Quedan desiertas dos licitaciones clave en el norte de Tenerife por falta de interés empresarial

Quedan desiertas dos licitaciones clave en el norte de Tenerife por falta de interés empresarial

Recurso: Diario de Avisos

La licitación de dos infraestructuras clave en el norte de Tenerife, el centro de salud de Tacoronte-El Sauzal y el aparcamiento de la plaza de la Constitución en Puerto de la Cruz, ha quedado desierta ante la falta de interés del sector privado por la inestabilidad económica.

La parálisis en la licitación de dos infraestructuras clave en el norte de Tenerife pone de manifiesto la creciente dificultad de las administraciones locales para atraer al sector privado en un contexto de inestabilidad económica. Tal y como recogen las plataformas de contratación pública, tanto la reforma del centro de salud de Tacoronte-El Sauzal como la creación del aparcamiento subterráneo en la plaza de la Constitución de Puerto de la Cruz han quedado desiertas tras finalizar los plazos de presentación de ofertas sin que ninguna empresa mostrara interés.
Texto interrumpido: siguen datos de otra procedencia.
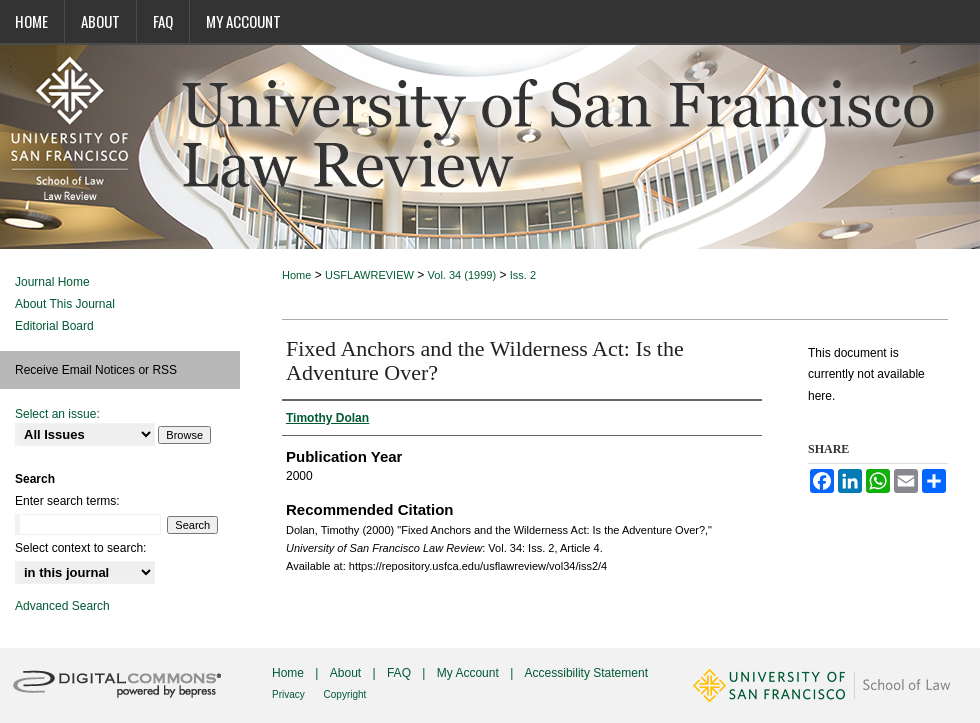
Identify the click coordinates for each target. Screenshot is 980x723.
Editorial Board (54, 326)
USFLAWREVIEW (369, 275)
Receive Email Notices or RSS (96, 370)
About (347, 673)
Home (296, 275)
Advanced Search (62, 606)
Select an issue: (57, 414)
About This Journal (65, 304)
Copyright (345, 694)
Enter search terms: (67, 501)
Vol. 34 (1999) (462, 275)
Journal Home (52, 282)
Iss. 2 (523, 275)
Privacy (290, 694)
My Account (469, 673)
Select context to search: (80, 548)
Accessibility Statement (586, 673)
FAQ (400, 673)
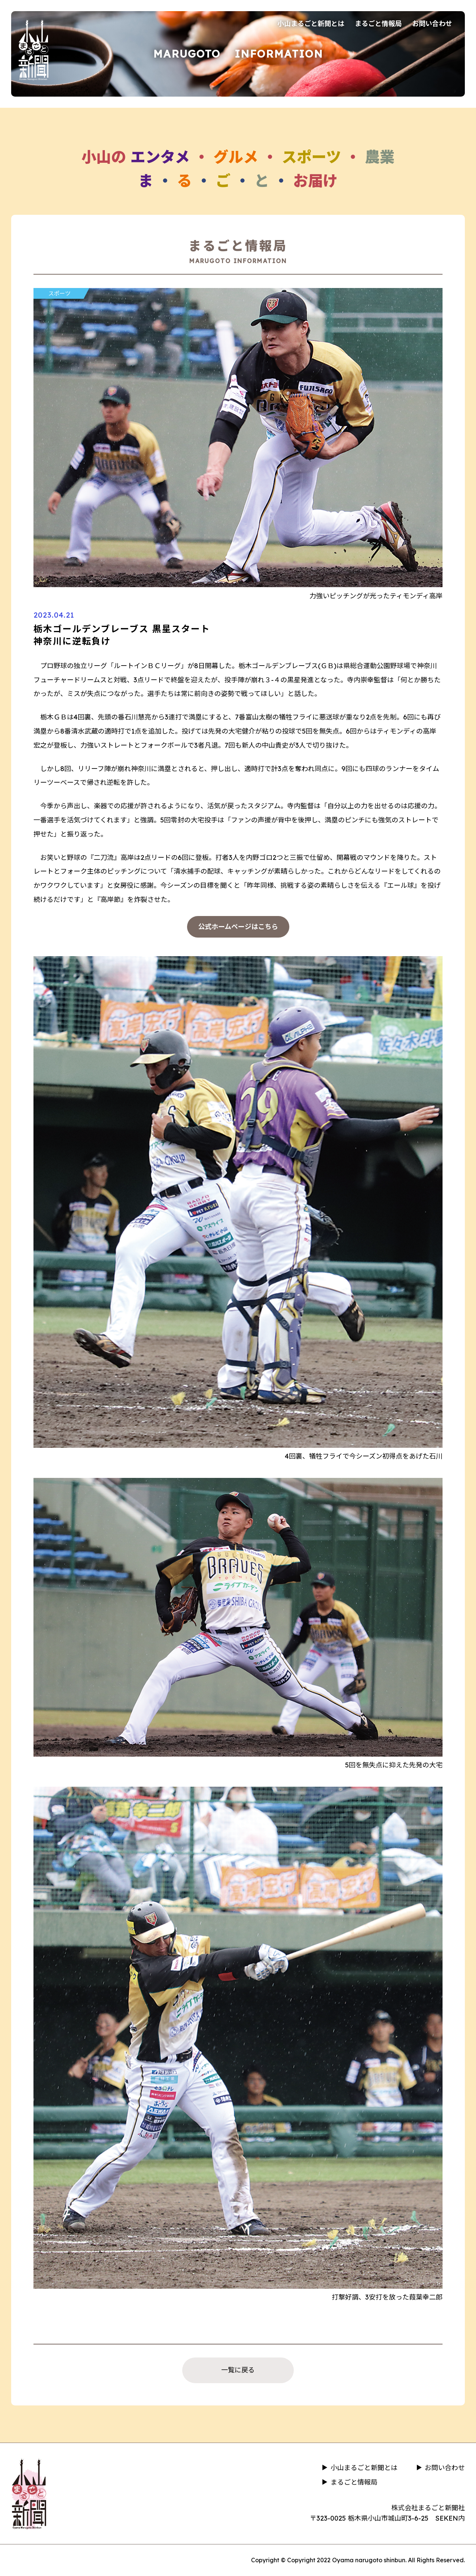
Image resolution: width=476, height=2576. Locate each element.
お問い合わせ (432, 23)
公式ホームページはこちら (238, 926)
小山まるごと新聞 (33, 49)
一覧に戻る (238, 2370)
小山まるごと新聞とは (310, 23)
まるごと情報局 (378, 23)
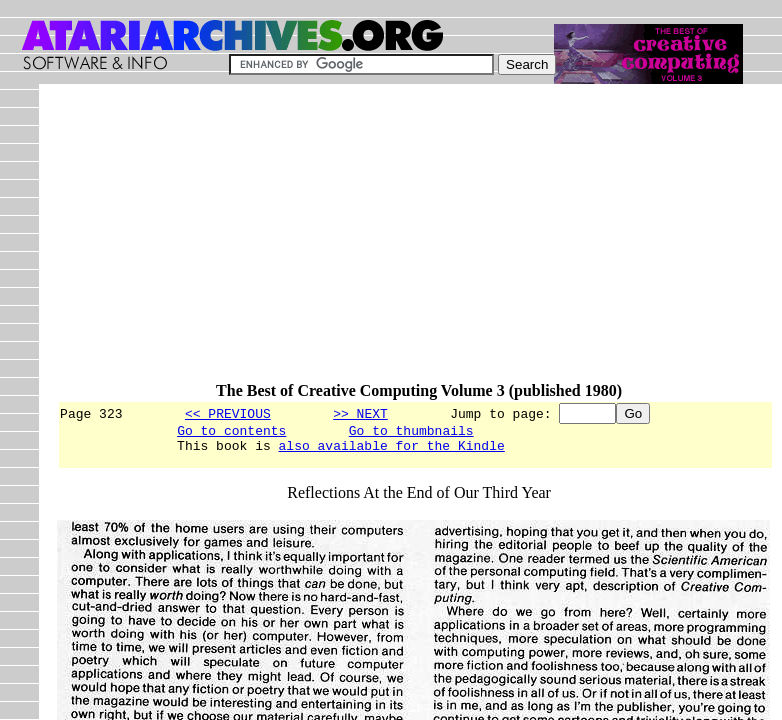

En el caso del equipamiento sanitario, la situación es especialmente delicada. El proyecto, presupuestado en 6,8 millones de euros y con un periodo de ejecución de 26 meses, pretendía retomar una obra iniciada en 2019 que sufrió sucesivas interrupciones debido a la crisis sanitaria y a problemas técnicos que derivaron en la resolución del contrato previo. La necesidad de actualizar estas instalaciones, que superan las tres décadas de servicio y atienden a más de 32.000 usuarios, sigue siendo una asignatura pendiente para la sanidad pública en la zona.

Por otro lado, la iniciativa en Puerto de la Cruz representa un desafío de mayor envergadura, con una inversión estimada de 16 millones de euros. El plan municipal buscaba resolver el déficit de estacionamiento en el casco urbano mediante la creación de 333 plazas, integrando un modelo de concesión administrativa que reservaba el 30% del espacio para residentes bajo un régimen de cesión a 40 años por 15.000 euros.

Desde el equipo de gobierno municipal, el concejal de Hacienda, Pedro Antonio Campos, ha atribuido este revés a la volatilidad de los costes de construcción, agravada por la coyuntura geopolítica en Oriente Medio, lo que habría desajustado la viabilidad económica del proyecto. Ante este escenario, el Ayuntamiento se prepara para activar un procedimiento negociado sin publicidad, buscando flexibilizar las condiciones técnicas o económicas dentro de los límites que permite la Ley de Contratos del Sector Público.

La oposición, liderada por el PSOE, ha cuestionado frontalmente esta gestión. El portavoz socialista, Marco González, ha calificado el resultado como un "fracaso anunciado", argumentando que el modelo de financiación privada propuesto era inviable sin el respaldo de otras administraciones, como el Cabildo de Tenerife o el Gobierno de Canarias. González ha señalado que la falta de atractivo para los inversores es un síntoma de una pérdida de dinamismo en la marca ciudad, contrastando la situación con otros municipios del entorno que han logrado equilibrar sus proyectos mediante la colaboración interadministrativa.

Este proyecto de aparcamiento, que arrastra una compleja trayectoria administrativa desde la firma del convenio con el Consorcio Urbanístico en 2011, se enfrenta ahora a una encrucijada. Mientras el Ejecutivo local mantiene que existe interés por parte de inversores, la realidad de los concursos desiertos obliga a replantear una estrategia que, tras más de una década de intentos, sigue sin materializarse en una obra tangible para la ciudadanía.